Tony Shepherd released the report commissioned by the Coalition government and claimed Australians visited the doctor 11 times a year, in a bid to push through a copayment scheme.. BEACH made it quite clear that those figures were wrong –it was able to deliver transparent analysis of the figures by dividing the number of claims to Medicare by the population and arriving at 5.59 visits per person.
The proposed co-payment scheme fell apart amid BEACH's revelations and strong campaigning – but now we have what's called copayment by stealth.
Graeme Miller, the acting director of BEACH, fears for the future of general practice research. Every single decision made these days is meant to be based on evidence – but the federal government is setting about destroying the evidence.
General practioners save our lives. If you don't believe me, ask Matt Grudnoff, senior economist at the Australia Institute. He's not considering the emotional or social aspect of the funding for health – he's just looking at the numbers.
"Australia has excellent health outcomes when compared to other countries and we have one of the most efficient health systems in the world.
"It tends to be that the more efficient your health care is, the more involved the government is." But what's more surprising is this – in the US, where health spending per capita is three times what it is in Australia and the system is highly privatised, the health outcomes are measurably worse. I've spoken to so many rural GPs about the freeze – and from Western Australia to Tasmania, from Queensland to South Australia, the GPs speak with one voice. They will be forced to stop bulkbilling entirely.
Anna Chilcott, part of a practice in the adorably named townlet of Snug, says she and her partners are in emergency meetings about how they will cope. She grew up in Tasmania and trained as a doctor in Tasmania – and she predicts there will be an even bigger impact than the immediate one on patients. She says young medical students won't want to train as GPs or work in rural areas if they can't earn a reasonable living. And then who will be looking after the people of Snug.
"This freeze targets poorer regions. It's a direct hit on people who are already struggling. The working poor don't have concession cards and now they will have to choose between seeking medical help or paying to buy their food for the week.
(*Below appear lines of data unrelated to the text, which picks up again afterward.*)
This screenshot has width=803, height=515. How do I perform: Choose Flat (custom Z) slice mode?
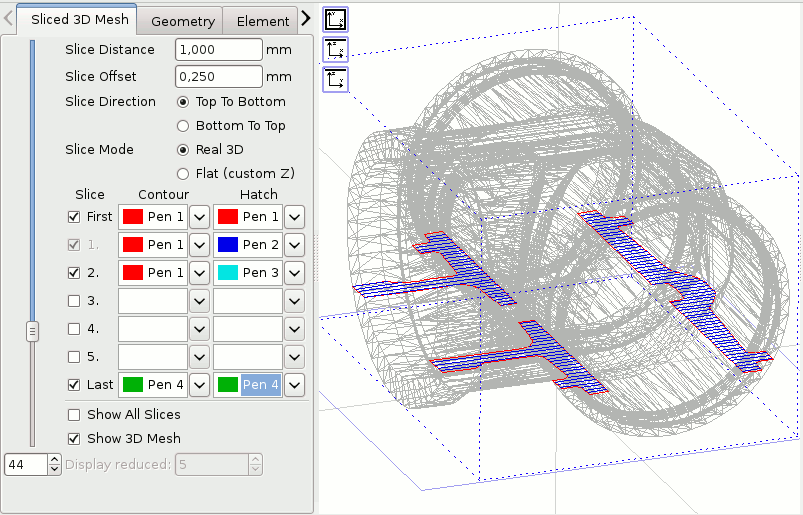coord(183,173)
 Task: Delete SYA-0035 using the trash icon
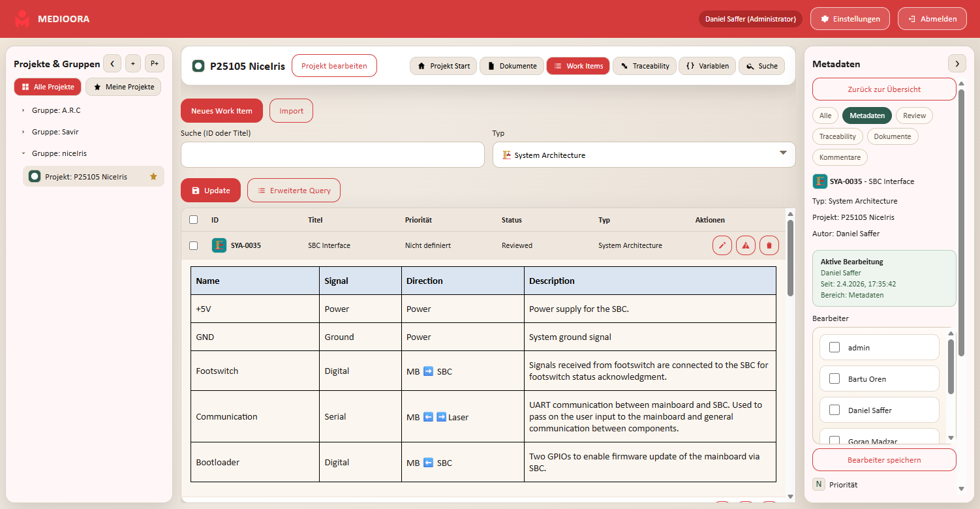(x=769, y=245)
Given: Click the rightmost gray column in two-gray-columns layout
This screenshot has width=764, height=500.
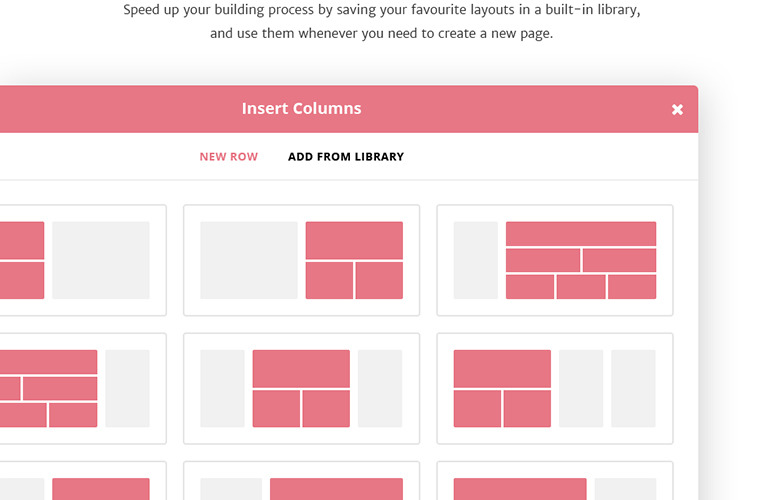Looking at the screenshot, I should 633,388.
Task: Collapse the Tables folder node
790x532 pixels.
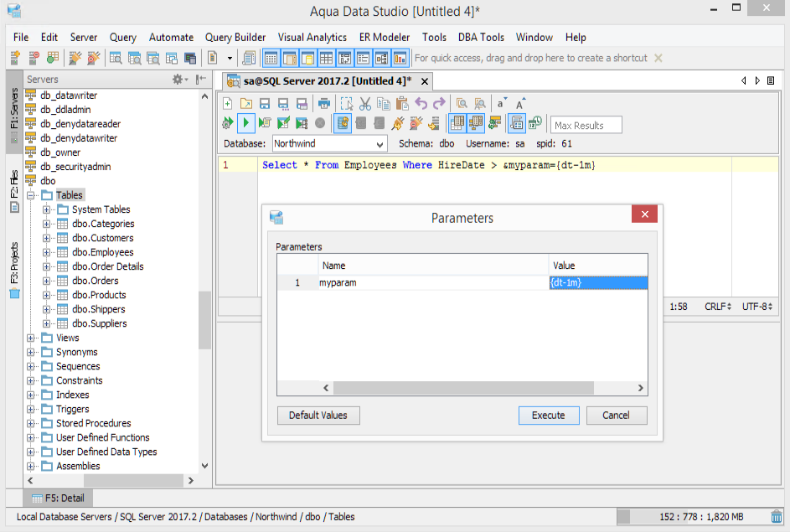Action: tap(31, 195)
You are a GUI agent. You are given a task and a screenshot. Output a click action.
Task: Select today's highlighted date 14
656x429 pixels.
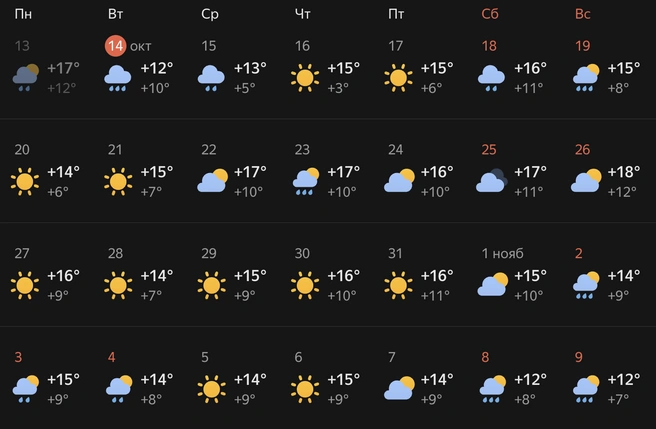[x=117, y=46]
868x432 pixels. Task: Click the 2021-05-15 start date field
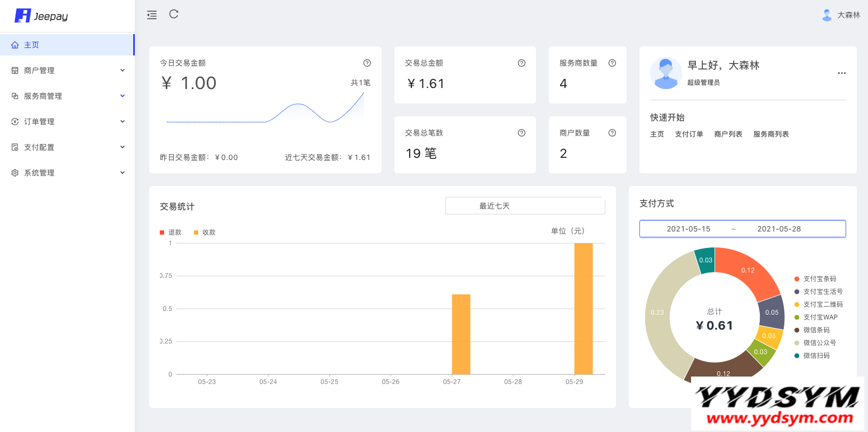click(688, 229)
"I have to think very hard about the voting decisions I make and everyone else has to do that now too.
The government tried to screw with pathologists in changes to Medicare but that group of specialists fought back with a 600,000 signature petition. The deal now is that pathologists have somehow scored themselves a delay on the changes until after the election – and have also managed to secure a deal to make sure that collection centres will have controlled rents. And guess who will lose out on that deal? Yes, your local GP. She will now be subsidising specialists whose income is six times that of your average GP.
Perhaps Mr Turnbull caved because he runs into pathologists at the Athenaeum Club where he dropped in during the first week of the election campaign. GPs are much less likely to frequent the exclusive Melbourne club.
But the rest of us? We run into our GPs all the time. And they no longer vote in quite the same way you'd imagine.
I ask Frank Jones whether the membership of the Royal Australian College of General Practitioners is scandalised by the lobbying.
He laughs. They are pleased, he says, because 95 per cent of them want an organisation that stands up.
"No, they want us to be in the advocacy space." Yes, Australians, your health care has been targeted. Now it's time to make politicians the target instead.